In Moby Dick Melville describes the United States in the form of the whaling ship the Pequod, named after the Indian tribe that was exterminated in 1838 by the Puritans. The ship's thirty-man crew, a mixture of races and creeds, represent the thirty states in the Union when Melville wrote the novel. The objective of the voyage is the hunt for the massive white whale, Moby Dick, which, in a previous encounter, dismembered one of Ahab's legs.
The novel is narrated in 1850 by Ishmael, a vicarious sailor who signs on for the voyage on the Pequod, which leaves Nantucket on a snowy Christmas Day. Ahab remains hidden in his cabin for days, until he appears to incite the crew to hunt down and destroy the enormous white whale.
As the ship approaches the equator Moby Dick appears and Ahab launches his whaleboat in pursuit. Moby Dick smashes the boat, and when the hunt resumes the next day, the whale is harpooned. The wounded whale again attacks Ahab's whaleboat and a crew member is pulled into the sea and drowned. The white whale then rams the Pequod and the ship sinks. The hemp harpoon line that is attached to Moby Dick flies out of the boat and garrotes Ahab. The other whaleboats along with the remaining ship's crew, are sucked into the swirling vortex of the sea created by the shattered Pequod, and Ishmael alone survives.
Ahab's disastrous desires in the novel are very real, but his self-destructive rage ensures the Pequod's fate. Those on the ship seem to know they are doomed in some manner, just as many of us know that a gluttonous consumer culture based on uncontrollable corporate, unbridled exploitation of the earth and the continued extraction of fossil fuels is doomed.
Like Ahab and his crew, we rationalize our collective consumer madness. Even with the flashing warning signals before us, even with large segments of the country living in Depression-like conditions, we genuflect slavishly to the enticing illusions provided to us by the oligarchs of limitless power, wealth and technological might. It is a system that is literally destroying us, yet we claim it our religion.
The crisis we now confront is the aggregation of a 500-year global quest of conquering, plundering, exploiting, raping, pillaging and polluting the earth. Europeans and Euro-Americans have killed off all the indigenous communities that stood in their way. The high-tech and scientific forces that brought about unparalleled riches and supreme military and economic power for a tiny global cabal are now the forces that doom us.
The last days of any civilized people, when populations are averting their attention from the criminal realities before them, become festivals of self-indulgent hedonism and folly. This is how Rome imploded, and the Ottoman and Austro-Hungarian Empire. Men and women of shocking mediocrity and depravity, like the current POTUS and his shills, assume political control. Currently, charlatans and frauds fill the airwaves of hate, and intellectuals are ridiculed. Force and militarism, with their testosterone-driven hyper-masculine ethic, are promoted.

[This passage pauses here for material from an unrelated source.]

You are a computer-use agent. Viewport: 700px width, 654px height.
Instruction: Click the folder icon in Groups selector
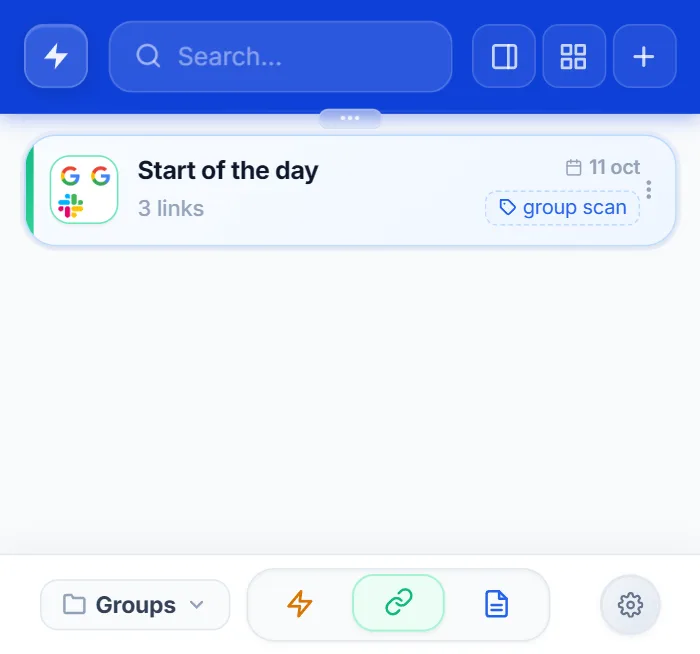click(74, 604)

The mania for hope controlled by the right-wing media requires the silencing of any truth that is not childishly optimistic.
Melville, who had been a sailor of clipper ships and whalers, was keenly aware that the wealth of industrialized countries was violently seized by Europeans and Americans from the poor of the earth. All the authority figures on the Pequod were white men--Ahab, Starbuck, Flask and Stubb. All the dirty work on the ship was done by men of color.
The whalers in Moby Dick were paid by the amount of oil they could produce, and they made no effort to regard it as anything more than a commodity, whose other parts, head, blubber and ambergris, were of no value to them. The rest of it, the tons of meat, bones and guts were simply discarded back into the sea, creating festering rafts of offal that attracted birds, fish and sharks. Just as the skinned corpses of buffaloes and Native Americans would blanket the prairies of the American West, so did the headless gray remains of the whales litter the Pacific Ocean in the early nineteenth century.
Moby Dick, as moral metaphor, rams and sinks the Pequod, and the whirlpool formed by the ship's descent, our consumer descent, swallows all who followed Ahab, except the narrator Ishmael.
"And the great shroud of the sea rolled on, as it rolled five-thousand years ago."